菜根譚に学ぶ「外見に捉われるな」

功業に誇逞(こてい)し、文章を炫燿(げんよう)するは、皆これ外物によりて人となるなり。知らず、心体は螢然(えいぜん)として、本来失わざれば、たとえ寸功隻字なきも、またおのずから堂々正々、人となるの処あるを。

参考:菜根譚 (タチバナ教養文庫) 吉田公平

功業を人にほこり、学問を見せびらかすのは、みな後天的に取得した物に頼って人間として生きているにすぎない。この人たちは知らないのだ、心の本体が玉の輝くように明らかで、本来の光りを失わなかったならば、たとえ少しの功業もなく、一字も読めなくとも、正々堂々たる人間として生きて行けるということを。

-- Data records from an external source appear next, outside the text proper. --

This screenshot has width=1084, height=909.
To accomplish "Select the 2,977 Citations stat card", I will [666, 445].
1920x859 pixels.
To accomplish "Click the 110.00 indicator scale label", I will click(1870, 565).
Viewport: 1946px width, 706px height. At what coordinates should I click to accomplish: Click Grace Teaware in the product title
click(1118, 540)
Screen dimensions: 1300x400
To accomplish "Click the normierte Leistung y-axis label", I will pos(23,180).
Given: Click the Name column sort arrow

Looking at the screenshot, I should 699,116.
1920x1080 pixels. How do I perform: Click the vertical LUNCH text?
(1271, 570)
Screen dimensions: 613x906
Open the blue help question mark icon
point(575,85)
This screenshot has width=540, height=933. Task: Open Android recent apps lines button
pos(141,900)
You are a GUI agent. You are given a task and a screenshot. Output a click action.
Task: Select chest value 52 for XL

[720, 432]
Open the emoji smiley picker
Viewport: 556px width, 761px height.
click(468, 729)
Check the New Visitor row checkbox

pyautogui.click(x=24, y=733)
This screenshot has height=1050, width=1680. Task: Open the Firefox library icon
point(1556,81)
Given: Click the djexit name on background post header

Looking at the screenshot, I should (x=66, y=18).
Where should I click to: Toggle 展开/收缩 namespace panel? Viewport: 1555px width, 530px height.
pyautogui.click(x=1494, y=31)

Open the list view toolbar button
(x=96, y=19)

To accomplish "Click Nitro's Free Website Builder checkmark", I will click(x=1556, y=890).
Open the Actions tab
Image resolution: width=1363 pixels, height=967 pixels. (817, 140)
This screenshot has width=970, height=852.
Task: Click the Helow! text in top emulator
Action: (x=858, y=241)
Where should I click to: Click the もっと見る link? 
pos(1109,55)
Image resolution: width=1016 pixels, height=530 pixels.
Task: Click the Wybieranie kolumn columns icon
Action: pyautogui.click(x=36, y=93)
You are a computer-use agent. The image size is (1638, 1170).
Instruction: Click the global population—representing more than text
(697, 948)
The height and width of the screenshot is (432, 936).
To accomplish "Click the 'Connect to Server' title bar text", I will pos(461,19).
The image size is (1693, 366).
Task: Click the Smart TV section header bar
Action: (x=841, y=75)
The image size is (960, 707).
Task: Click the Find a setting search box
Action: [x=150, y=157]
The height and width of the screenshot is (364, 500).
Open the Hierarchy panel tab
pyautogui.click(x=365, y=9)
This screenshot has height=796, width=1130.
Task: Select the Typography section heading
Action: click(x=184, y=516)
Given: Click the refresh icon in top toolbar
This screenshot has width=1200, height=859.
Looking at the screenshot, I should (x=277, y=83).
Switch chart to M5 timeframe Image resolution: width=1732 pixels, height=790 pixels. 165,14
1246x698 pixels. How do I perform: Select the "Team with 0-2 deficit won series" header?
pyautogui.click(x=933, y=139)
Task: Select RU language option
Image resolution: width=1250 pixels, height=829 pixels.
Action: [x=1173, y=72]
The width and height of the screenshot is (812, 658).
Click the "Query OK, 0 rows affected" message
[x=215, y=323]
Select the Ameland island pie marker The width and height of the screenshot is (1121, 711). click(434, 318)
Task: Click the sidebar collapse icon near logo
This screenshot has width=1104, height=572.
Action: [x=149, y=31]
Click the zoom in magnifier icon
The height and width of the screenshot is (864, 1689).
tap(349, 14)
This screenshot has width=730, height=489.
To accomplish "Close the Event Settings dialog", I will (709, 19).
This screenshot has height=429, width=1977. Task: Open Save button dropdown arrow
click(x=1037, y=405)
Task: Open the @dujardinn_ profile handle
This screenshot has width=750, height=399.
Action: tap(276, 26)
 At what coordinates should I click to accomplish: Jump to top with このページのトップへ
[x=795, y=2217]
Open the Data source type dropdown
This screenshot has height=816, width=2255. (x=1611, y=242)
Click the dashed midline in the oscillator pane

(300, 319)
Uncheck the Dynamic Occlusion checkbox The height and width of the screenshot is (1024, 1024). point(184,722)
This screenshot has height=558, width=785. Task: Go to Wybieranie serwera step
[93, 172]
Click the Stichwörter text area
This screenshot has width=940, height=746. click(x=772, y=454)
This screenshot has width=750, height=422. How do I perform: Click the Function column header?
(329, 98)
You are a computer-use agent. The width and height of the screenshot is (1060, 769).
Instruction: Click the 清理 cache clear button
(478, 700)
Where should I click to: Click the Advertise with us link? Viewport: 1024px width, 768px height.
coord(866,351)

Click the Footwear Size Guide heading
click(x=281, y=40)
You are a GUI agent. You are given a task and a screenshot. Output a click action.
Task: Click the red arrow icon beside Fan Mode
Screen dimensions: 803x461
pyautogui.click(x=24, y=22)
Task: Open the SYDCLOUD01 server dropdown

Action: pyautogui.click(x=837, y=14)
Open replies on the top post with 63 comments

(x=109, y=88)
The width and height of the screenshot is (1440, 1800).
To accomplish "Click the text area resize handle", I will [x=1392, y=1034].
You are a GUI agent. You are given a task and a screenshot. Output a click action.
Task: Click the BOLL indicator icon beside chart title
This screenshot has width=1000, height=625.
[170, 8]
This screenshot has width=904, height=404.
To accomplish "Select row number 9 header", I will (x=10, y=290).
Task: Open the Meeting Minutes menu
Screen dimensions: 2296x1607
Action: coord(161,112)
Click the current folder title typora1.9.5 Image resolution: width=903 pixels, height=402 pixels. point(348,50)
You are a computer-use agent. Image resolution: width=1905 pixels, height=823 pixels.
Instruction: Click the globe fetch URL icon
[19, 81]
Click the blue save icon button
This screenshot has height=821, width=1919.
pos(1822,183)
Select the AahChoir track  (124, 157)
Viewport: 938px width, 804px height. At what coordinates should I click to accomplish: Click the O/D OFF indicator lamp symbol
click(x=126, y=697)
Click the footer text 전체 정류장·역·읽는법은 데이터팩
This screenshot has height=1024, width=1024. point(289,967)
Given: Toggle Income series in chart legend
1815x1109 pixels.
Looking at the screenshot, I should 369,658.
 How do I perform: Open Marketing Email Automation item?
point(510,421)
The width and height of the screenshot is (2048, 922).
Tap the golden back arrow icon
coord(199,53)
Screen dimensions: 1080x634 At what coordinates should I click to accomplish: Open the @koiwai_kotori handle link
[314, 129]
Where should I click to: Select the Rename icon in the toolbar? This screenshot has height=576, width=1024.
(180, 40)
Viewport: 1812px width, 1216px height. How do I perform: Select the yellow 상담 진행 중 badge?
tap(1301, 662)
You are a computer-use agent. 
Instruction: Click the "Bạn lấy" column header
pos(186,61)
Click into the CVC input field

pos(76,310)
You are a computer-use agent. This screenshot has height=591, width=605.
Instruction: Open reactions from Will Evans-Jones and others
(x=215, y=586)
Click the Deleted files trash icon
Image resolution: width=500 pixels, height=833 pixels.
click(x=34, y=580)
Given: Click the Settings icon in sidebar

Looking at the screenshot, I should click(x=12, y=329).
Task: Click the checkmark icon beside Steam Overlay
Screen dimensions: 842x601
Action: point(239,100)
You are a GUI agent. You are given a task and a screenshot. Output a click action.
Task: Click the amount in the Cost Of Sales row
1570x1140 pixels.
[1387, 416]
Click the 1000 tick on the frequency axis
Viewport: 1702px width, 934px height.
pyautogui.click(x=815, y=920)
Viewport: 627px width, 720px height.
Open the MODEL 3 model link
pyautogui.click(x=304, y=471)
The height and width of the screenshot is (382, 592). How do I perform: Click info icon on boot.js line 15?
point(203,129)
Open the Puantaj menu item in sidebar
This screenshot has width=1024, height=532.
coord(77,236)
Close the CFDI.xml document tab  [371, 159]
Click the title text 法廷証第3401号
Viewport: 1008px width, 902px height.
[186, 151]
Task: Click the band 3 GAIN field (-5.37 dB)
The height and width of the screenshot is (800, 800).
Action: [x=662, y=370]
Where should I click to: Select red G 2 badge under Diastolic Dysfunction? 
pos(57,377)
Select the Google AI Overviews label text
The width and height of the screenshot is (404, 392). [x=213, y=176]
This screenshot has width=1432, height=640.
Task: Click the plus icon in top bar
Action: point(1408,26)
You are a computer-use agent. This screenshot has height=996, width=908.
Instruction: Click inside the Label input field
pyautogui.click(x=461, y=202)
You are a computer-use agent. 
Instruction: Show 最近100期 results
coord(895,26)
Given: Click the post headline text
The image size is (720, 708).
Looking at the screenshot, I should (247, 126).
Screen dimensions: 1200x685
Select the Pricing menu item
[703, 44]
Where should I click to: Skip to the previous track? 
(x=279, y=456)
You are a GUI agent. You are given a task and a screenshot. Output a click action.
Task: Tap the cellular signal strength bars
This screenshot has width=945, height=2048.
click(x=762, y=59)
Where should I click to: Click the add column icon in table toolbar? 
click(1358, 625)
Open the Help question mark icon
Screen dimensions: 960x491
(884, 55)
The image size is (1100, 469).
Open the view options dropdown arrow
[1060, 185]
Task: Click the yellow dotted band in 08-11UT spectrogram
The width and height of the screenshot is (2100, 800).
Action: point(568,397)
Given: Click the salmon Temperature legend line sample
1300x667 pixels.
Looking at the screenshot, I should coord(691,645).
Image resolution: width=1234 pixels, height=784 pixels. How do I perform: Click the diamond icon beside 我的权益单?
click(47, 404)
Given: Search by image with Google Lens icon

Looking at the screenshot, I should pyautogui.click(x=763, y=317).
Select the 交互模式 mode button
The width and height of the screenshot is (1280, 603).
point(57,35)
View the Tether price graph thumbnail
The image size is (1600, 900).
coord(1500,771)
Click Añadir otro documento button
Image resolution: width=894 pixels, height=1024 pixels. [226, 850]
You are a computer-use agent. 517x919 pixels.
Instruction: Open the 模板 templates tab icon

人間はもともと素の状態で美しい心を持っているはずです。
赤ちゃんの純粋無垢な目を見て、美しいと思わない人がいないように。
その本来持っている玉の輝きを、曇らせることなく生きることが出来たならば、そこに何の体裁が必要だろうかと説いています。

また、こうもあります。

栄位ゆえに世の人がわたしを尊ぶのは、高い冠や大きな帯のためである。微賎ゆえに世の人が私を侮るのは、木綿の衣服とわらぐつのためである。そうとすれば、もともと私を尊ぶのではないから、どうして喜んだりしようか。もともと私を侮るのではないから、どうして腹を立てたりしようか。

飾られた外面、飾られない外面、外見で判断されるなら、一喜一憂する必要はありません。

自分の心を観ていく。

自分の心に恥じることはないだろうか。
自分の心に偽りはないだろうか。

善なる心に誠実に生きていきたいと思いました。